- Born: 27 September 1887 Jacksonville, Florida
- Died: 17 December 1961 (aged 74) Asyut, Egypt

= Lillian Trasher =

American christian missionary in Egypt

Lillian Hunt Trasher (27 September 1887 – 17 December 1961) was an American Christian missionary to Asyut, Egypt, as well as the founder of the first orphanage in Egypt. She is famed as the "Nile Mother" of Egypt.

==Early life==
Trasher was born in Jacksonville, Florida. Her mother was a Quaker, but became a Roman Catholic and Lillian was raised as a Catholic in Brunswick, Georgia. According to one account, her Quaker family had moved to the South after the Civil War.

Trasher came to the Holiness-Pentecostal faith through Miss Mattie Perry, an independent Holiness evangelist and activist.

While still in her late teens, Trasher attended Bible college for one term, and then worked at Miss Perry's Faith Orphanage in North Carolina in 1908–1910, after she failed to get a reporting job that she wanted. After becoming engaged to marry minister Tom Jordan, Trasher heard a missionary from India speak. Deciding that her mission lay in Africa, she broke off the engagement ten days before the wedding after her prospective husband failed to share her call. Trasher also taught at a second Bible school in South Carolina, pastored a Pentecostal church, and briefly travelled with an evangelist, but later returned to work again at the orphanage.

In 1910 after meeting Pastor Brelsford (or Perlsford) of Assiout, Egypt at a missionary conference, Trasher decided to defy her family's wishes and leave for that country. Inspired as well by opening a bible to Acts 7:34, which referred to Egypt, Lilian and her sister Jennie sailed to Africa with less than 100 dollars in their pockets.

==Arrival in Egypt and starting the orphanage==
Arriving in Assiout, (some 230 miles south of Cairo), she soon met a man who came to the mission house seeking someone to attend to a dying woman nearby.

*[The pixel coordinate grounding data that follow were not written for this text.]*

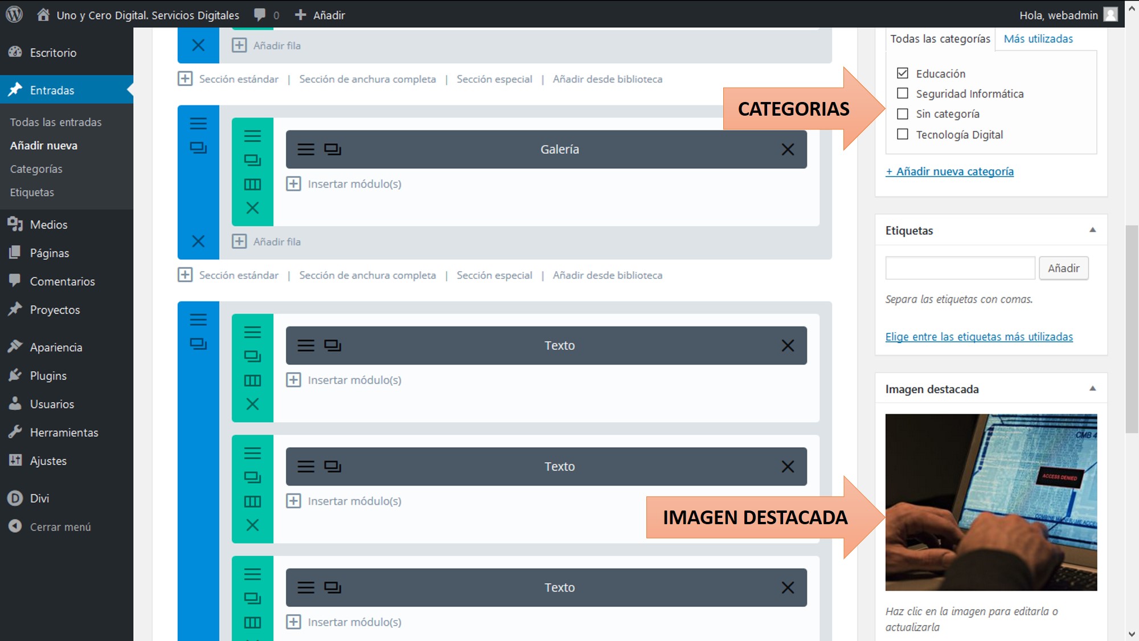The image size is (1139, 641).
Task: Tick the Tecnología Digital checkbox
Action: [903, 134]
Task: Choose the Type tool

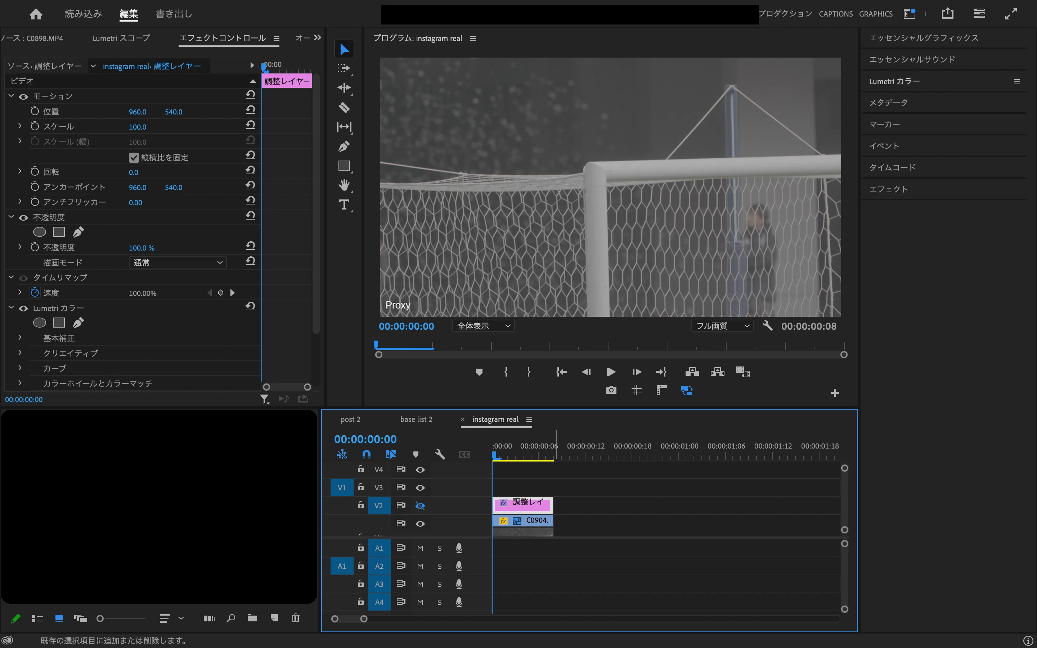Action: [x=344, y=204]
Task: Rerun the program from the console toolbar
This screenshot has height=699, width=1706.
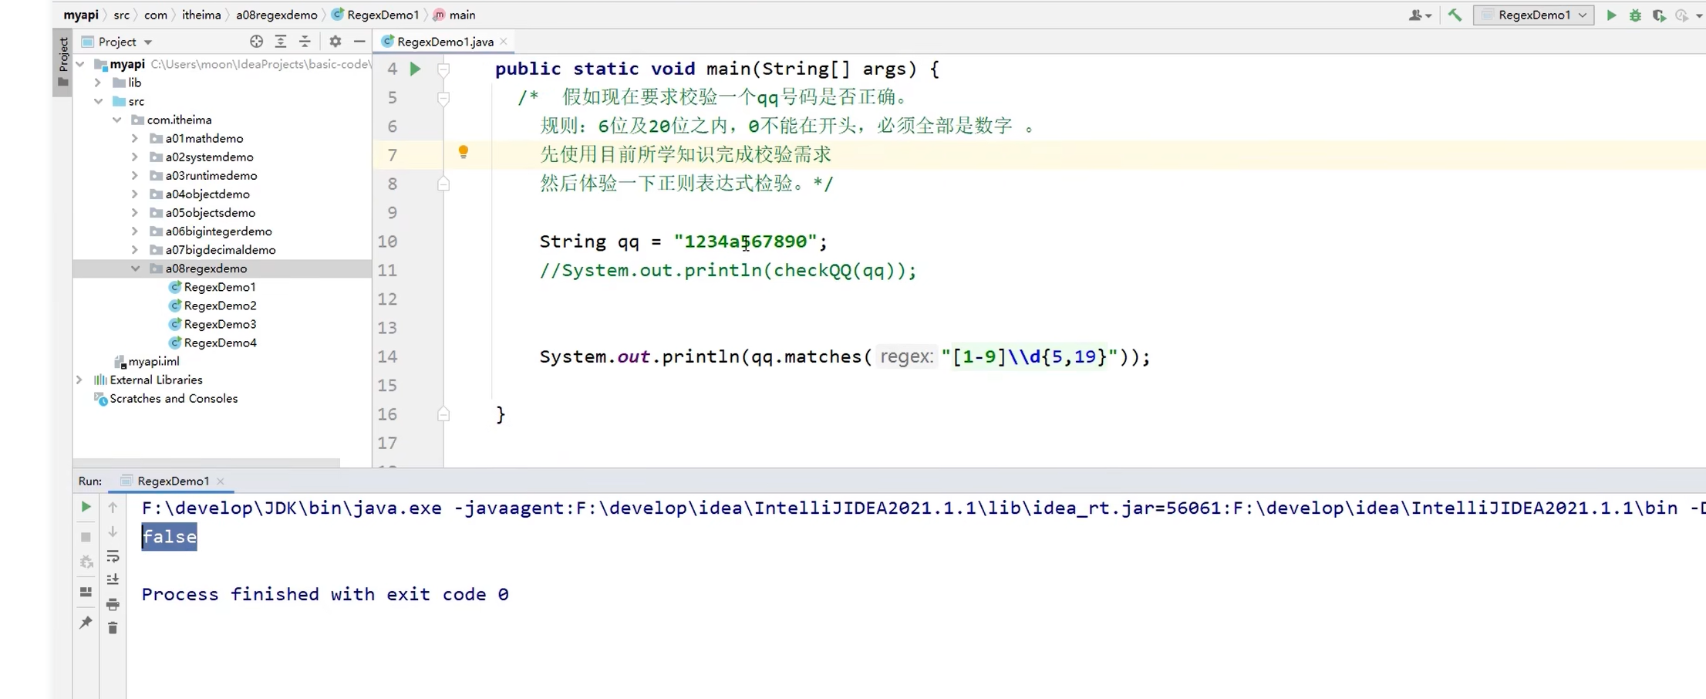Action: click(86, 507)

Lillian and an older woman named Sela went to see the woman, who died shortly after they arrived, but left them her malnourished baby girl, clinging to life. When they arrived, their Arabic translator told Miss Trasher that the old woman then holding the baby (its grandmother) planned to throw it into the great river Nile. At the thought of this Lillian Trasher could not leave the baby, whom she named Fareida. Thus she defied her then-mission organization and began an orphanage. By the turn of 1918 her orphanage family had grown to fifty children and eight widows. When Trasher returned to the States briefly in 1919 (Britain expelled foreigners during civil unrest) and saw the financial and prayer support to be found in the Assemblies of God, Trasher joined the missions-oriented movement. Upon returning to Egypt, she expanded her mission to include widows and the blind.

Lillian Trasher worked 50 years among Egypt's orphans and other forgotten people, from 1911 to 1961, without a furlough, including through the Nazi occupation during World War II.

==Death and legacy==
By the time she died in 1961, the Lillian Trasher Orphanage had grown to some 1200 children. Today, the institution is entirely the responsibility of the Assemblies of God of Egypt, with 85% of its daily needs being met by donations from the Presbyterian churches of Egypt, the Soul Salvation Society, and other Egyptian church bodies.

"Mama" Lillian lies buried on her orphanage's cemetery. In accordance with Egyptian law she was buried the same day that she died. The orphanage she founded still helps people to this day.

The Episcopal Church recognizes the date of her death as a feast.